Over the past years, the BRICS grouping has greatly increased the scope of its cooperation, ranging from the creation of a development bank, a parliamentary working group and yearly meetings of the BRICS' national security advisers. New proposals are voiced with great frequency, especially in the Russian and Indian media, ranging from a virtual BRICS Secretariat, BRICS Sports Games to more outlandish ideas such as a BRICS space station or inviting Greece to join the BRICS grouping. Many of these ideas only briefly appear in the news and are never taken up by policy makers.

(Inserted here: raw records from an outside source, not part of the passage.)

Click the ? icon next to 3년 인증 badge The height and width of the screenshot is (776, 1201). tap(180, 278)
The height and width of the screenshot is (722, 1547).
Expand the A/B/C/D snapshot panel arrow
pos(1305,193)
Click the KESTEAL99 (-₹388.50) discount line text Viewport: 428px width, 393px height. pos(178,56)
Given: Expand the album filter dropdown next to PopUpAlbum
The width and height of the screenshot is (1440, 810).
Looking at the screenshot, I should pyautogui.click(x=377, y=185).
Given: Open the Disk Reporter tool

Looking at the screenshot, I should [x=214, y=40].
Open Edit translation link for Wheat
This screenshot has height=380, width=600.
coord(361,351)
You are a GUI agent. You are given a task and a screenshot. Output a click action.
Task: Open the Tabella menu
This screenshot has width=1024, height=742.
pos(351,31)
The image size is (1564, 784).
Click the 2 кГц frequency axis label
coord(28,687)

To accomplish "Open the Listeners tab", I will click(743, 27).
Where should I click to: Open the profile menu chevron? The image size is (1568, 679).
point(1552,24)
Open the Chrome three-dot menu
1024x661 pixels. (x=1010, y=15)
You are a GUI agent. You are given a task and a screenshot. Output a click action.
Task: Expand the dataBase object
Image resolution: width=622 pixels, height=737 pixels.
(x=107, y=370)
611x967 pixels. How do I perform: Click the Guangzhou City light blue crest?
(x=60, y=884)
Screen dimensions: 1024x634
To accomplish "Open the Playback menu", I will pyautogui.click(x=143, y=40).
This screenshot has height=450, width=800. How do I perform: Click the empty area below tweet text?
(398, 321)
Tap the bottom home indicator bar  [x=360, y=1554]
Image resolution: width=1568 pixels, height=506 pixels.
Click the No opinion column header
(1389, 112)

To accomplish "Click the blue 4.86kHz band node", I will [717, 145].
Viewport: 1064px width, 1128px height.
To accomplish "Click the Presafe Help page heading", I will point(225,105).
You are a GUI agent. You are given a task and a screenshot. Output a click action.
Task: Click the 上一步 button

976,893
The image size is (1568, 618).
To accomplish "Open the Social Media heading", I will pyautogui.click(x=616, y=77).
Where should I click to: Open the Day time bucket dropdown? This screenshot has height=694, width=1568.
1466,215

The idea of creating a BRICS-led rating agency, however, has been discussed with some frequency over the past year, and the Russian government is said to be especially interested in pushing the project forward. Russian sous-sherpa for BRICS Vadim Lukov repeatedly pointed out that experts from BRICS countries were discussing the creation of a new independent rating agency to counter a culture of supposedly geopolitically-biased economic assessment by western ratings agencies. Russia's interest in such an agency seems fairly obvious: International rating agency S&P recently downgraded the sovereign credit rating of Russia below the investment rate to BB + with a negative outlook. Of all the BRICS countries, Russia's economy is the most dependent on global commodity prices, and Western sanctions further aggravate the country's economic outlook.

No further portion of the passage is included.